Sickle cell disease (SCD) is a group of inherited blood disorders that affect hemoglobin, the protein in red blood cells responsible for carrying oxygen throughout the body. Normally, red blood cells are round, flexible, and move easily through blood vessels. In SCD, a genetic mutation causes the hemoglobin to be abnormal, leading red blood cells to become stiff, sticky, and crescent- or "sickle"-shaped.

These sickle cells die prematurely, leading to a constant shortage of red blood cells (anemia). More dangerously, they can get stuck in small blood vessels, blocking blood flow. This blockage can cause severe pain and serious complications, including organ damage, infections, and stroke.

Causes

SCD is an inherited genetic condition. A child is born with SCD if they inherit a mutated gene for abnormal hemoglobin from both parents. If a child inherits one copy of the sickle cell gene from one parent and a normal gene from the other, they have "sickle cell trait" (SCT) and usually do not experience symptoms of the disease, but they can pass the gene to their children.

SCD is more common in people of African, Mediterranean, Middle Eastern, South Asian, and Central and South American descent.

Types

The most common types of SCD depend on the specific combination of abnormal hemoglobin genes inherited:

HbSS (Sickle Cell Anemia): The most common and often most severe form, where two genes for hemoglobin "S" are inherited.

HbSC: Inheriting a hemoglobin S gene and a gene for another abnormal hemoglobin called "C." This is typically a milder form.

HbS beta-thalassemia: Inheriting a hemoglobin S gene and a gene for beta thalassemia (another type of hemoglobin abnormality). The severity varies depending on the type of beta thalassemia.

There are also rarer types like HbSD, HbSE, and HbSO.

Symptoms

Symptoms typically begin in infancy (around 5-6 months old) and can vary widely among individuals. The main symptoms include:

Painful episodes (sickle cell crises/vaso-occlusive crises): Sudden, severe pain that can occur anywhere in the body, often requiring medical attention. These happen when sickle cells block blood flow.

Anemia: Due to the premature destruction of sickle cells, leading to fatigue, pale skin, shortness of breath, and dizziness.

Increased risk of infections: The spleen, which helps fight infection, can be damaged by sickle cells, making individuals more vulnerable to serious infections.

Swelling of hands and feet (Dactylitis): Often an early symptom in infants.

Delayed growth or puberty: Due to chronic anemia and organ damage.

Vision problems: Blockage of blood vessels in the eyes can damage the retina.

Acute Chest Syndrome: A life-threatening lung complication characterized by chest pain, fever, cough, and difficulty breathing.

Stroke: Blockage of blood flow to the brain by sickle cells.
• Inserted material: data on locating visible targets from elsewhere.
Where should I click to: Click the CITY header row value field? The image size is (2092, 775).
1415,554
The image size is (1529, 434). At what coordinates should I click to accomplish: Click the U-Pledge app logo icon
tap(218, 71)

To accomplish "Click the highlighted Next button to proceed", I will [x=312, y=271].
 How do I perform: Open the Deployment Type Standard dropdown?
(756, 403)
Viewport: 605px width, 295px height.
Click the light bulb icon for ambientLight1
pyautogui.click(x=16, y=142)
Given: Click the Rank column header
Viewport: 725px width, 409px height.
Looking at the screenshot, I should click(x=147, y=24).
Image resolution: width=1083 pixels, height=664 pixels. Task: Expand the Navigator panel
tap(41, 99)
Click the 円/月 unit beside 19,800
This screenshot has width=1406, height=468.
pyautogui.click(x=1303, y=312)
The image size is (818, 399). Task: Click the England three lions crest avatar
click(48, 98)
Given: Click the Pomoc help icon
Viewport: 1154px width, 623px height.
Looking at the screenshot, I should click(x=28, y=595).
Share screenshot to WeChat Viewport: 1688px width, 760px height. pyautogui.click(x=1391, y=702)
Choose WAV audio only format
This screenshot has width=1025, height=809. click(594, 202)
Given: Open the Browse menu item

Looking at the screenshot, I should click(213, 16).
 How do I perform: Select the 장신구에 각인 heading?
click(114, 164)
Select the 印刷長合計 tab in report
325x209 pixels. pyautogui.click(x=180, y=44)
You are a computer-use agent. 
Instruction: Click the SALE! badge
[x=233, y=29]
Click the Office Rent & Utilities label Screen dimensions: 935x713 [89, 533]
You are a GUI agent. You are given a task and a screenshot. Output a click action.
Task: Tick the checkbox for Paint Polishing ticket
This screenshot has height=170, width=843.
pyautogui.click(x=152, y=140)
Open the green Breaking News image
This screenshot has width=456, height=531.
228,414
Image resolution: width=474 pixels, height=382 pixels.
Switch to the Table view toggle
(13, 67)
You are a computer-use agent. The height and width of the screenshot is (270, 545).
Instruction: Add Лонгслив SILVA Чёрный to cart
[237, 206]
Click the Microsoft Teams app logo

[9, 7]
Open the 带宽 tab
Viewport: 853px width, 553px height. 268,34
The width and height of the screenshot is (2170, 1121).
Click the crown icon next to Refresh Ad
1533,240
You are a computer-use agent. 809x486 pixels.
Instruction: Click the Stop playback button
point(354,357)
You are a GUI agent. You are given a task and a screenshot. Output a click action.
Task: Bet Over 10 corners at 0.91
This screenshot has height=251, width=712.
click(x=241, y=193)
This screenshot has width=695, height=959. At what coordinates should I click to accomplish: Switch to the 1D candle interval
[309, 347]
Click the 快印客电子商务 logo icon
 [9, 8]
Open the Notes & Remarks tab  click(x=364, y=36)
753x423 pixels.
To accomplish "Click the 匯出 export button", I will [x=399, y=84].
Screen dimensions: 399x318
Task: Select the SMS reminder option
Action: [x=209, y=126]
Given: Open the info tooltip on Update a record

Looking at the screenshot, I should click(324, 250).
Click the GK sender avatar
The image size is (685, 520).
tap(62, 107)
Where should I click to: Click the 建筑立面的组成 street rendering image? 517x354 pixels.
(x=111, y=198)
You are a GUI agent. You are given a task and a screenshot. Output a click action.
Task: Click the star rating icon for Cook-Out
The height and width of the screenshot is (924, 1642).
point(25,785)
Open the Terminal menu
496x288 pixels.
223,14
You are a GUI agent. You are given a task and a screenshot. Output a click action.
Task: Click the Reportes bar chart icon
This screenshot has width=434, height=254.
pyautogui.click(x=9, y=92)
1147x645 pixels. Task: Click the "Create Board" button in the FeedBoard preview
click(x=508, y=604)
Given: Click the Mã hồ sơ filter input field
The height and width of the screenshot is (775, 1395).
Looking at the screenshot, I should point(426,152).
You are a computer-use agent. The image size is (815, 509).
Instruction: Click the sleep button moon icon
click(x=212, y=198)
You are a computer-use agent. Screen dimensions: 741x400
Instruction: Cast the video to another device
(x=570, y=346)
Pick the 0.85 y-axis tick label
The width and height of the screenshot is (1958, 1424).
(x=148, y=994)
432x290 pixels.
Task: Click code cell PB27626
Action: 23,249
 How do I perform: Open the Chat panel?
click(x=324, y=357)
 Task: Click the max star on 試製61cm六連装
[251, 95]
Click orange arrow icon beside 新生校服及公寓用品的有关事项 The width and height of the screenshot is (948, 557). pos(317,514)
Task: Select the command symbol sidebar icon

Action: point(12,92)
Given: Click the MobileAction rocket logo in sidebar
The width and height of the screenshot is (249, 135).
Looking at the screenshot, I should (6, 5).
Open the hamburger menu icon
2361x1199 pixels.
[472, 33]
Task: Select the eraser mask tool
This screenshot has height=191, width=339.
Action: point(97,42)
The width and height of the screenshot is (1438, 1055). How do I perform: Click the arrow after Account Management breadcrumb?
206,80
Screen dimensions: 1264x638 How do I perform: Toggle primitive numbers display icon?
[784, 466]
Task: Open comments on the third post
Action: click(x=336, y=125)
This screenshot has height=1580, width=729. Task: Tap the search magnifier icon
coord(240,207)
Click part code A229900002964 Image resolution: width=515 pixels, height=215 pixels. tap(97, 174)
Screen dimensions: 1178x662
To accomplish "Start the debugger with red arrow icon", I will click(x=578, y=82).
Organ damage: Over time, various organs (spleen, kidneys, liver, heart, lungs) can be damaged due to reduced blood flow.

Jaundice: Yellowing of the skin and eyes due to rapid red blood cell breakdown.

Diagnosis

SCD is usually diagnosed through:

Newborn screening: All newborns in many countries (including the U.S.) are routinely screened via a heel-prick blood test.

Blood tests: Specifically looking for abnormal hemoglobin (hemoglobin electrophoresis).

Prenatal testing: Can be done during pregnancy by testing amniotic fluid or placental tissue if there's a family history of SCD.